Continue the blog posts about red hair dye and a friend's search for a band, starting right after their last sentence.

Excerpt provided:
════════════════════
Tuesday, January 31, 2006

never enough

Obviously four days, four shampoos, four conditionings, and one long hot soaking bath does not help to stabilize hair dyed dark red after being blonde...

My poor poor Brooklyn Cyclones hat after wearing it to the gym. At least no one will ever take it thinking it theirs by accident.

I realized after taking the darn thing off post-workout that people had in fact kinda been looking at me funny. I wonder if they thought I was working out so hard I was sweating blood? Or maybe they were thinking I had the Ebola virus and was liquifying right in front of their eyes?

Just to be safe, I'm wearing my dark colored hats to the gym for the next week. I don't want anyone calling 911. Ooh, unless the EMTs are hot and want to give me mouth to mouth. Hmmmmm.

Sunday, January 29, 2006

good advertising


looking for a band

This is from an exceptionally talented friend of a friend. I saw her perform with her old band, she is great! Spread the word if you know of anyone who fits.
════════════════════
Recorded information:
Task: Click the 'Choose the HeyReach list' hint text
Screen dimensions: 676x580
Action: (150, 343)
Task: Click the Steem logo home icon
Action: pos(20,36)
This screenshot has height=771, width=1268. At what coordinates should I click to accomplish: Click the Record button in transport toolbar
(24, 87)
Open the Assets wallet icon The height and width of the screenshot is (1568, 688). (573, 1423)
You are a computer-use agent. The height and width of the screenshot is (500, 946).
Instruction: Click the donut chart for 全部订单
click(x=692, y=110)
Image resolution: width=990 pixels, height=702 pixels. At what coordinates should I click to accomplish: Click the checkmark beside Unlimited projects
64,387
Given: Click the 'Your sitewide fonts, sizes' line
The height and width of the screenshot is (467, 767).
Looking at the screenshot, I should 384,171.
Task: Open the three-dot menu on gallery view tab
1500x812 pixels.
════════════════════
Task result:
"hey you beautiful, creative, talented people.

i need a band.

i've decided to turn to you as a huge group of
radicals, dreamers, and inspired people. Mama needs
some back up.

i want a drummer who is so slammin' and wicked
sensitive, who is skilled or could learn how to be
skilled at triggering samples. Extra bonus if you can

i also want a keyboard player who is hip on sampling
too and can sing.

if you have any knowledge of different instruments,
that is a major plus.

i'm getting ready to do a residency in New York City
(every thursday in March) and want to rehearse in the
weeks before then. Then we'd go on tour, as soon as
my new record comes out. so it would involve a lot of
your time and flexibility. It is, of course, a paying

i know you're out there.

you have to be hard-working and prepared to tour. you
preferrably live in the New York area. and you are
wild and fun on stage.

email us at my_dogbites@yahoo.com and send me to where
we can hear your stuff, tell us a little about
yourself, what your availability is, and anything else
you want us to know about you.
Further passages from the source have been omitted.